Start of Data extracts

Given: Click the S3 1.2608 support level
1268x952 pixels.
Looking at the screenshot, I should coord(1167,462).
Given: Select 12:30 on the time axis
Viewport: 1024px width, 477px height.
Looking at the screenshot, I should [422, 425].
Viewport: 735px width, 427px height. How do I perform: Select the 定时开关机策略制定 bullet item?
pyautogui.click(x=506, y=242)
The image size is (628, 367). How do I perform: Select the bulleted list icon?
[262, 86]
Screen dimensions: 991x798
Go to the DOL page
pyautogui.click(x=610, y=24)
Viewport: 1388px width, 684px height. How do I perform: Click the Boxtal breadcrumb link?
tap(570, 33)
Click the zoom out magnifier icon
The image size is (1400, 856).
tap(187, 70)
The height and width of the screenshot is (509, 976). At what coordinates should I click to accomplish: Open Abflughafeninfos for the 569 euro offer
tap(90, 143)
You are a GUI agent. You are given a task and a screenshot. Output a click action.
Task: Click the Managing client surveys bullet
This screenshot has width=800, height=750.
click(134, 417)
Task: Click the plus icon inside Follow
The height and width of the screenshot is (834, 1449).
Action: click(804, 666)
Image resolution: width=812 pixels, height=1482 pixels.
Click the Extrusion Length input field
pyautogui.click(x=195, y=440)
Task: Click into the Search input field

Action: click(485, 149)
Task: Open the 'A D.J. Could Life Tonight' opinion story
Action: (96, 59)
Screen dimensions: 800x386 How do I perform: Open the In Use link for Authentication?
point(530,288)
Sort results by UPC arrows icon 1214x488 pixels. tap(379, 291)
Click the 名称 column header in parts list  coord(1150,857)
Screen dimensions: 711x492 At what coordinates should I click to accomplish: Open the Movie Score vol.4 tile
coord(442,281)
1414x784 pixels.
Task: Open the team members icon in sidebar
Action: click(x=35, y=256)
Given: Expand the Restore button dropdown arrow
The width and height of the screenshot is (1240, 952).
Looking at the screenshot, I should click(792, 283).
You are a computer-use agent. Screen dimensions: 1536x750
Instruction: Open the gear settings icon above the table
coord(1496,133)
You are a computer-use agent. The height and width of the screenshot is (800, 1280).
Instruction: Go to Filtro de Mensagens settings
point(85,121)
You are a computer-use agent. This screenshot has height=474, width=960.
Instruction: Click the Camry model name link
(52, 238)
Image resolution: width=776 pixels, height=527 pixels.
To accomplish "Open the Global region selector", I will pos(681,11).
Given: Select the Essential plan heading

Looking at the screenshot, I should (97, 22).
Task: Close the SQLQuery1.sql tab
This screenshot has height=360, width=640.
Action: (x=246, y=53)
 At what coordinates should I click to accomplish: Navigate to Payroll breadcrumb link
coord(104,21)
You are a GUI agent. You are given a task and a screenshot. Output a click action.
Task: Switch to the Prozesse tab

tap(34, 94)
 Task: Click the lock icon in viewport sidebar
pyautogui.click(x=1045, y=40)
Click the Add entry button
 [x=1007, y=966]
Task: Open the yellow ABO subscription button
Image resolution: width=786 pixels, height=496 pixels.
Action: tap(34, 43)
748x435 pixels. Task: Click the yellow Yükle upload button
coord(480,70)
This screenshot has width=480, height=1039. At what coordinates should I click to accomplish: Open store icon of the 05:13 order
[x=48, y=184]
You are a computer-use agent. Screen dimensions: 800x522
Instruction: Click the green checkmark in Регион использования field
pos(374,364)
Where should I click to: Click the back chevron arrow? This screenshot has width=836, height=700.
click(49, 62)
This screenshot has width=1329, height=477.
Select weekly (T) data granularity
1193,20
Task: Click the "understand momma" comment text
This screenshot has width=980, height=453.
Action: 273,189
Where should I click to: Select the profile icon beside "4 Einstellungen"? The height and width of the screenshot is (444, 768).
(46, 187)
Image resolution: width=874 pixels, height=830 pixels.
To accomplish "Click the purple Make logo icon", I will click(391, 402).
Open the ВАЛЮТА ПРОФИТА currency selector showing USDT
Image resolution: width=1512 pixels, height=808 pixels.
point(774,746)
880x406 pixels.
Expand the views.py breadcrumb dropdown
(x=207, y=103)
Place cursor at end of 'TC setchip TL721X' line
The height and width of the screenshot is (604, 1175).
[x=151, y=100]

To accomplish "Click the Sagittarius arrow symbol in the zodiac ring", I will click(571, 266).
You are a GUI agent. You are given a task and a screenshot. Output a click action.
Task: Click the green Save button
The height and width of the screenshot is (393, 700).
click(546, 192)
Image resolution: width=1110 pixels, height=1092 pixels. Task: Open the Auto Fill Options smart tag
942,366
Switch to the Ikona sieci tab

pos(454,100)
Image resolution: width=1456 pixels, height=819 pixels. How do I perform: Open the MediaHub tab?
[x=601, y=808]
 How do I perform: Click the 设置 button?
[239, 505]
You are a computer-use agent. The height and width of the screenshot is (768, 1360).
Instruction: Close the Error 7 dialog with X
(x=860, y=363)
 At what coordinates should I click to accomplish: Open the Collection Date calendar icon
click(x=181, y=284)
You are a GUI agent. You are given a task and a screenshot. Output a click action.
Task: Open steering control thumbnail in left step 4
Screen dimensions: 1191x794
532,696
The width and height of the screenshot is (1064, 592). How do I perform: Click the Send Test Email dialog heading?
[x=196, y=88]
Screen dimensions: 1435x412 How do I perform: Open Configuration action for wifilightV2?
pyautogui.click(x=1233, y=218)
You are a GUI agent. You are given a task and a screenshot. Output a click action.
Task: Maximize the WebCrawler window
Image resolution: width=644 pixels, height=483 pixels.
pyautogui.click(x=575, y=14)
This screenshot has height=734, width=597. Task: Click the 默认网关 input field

End of Data extracts

### What is being asked
Every line in the records above with "computer" in it adds one to the count; give that count and nothing else.

### Output for this task
5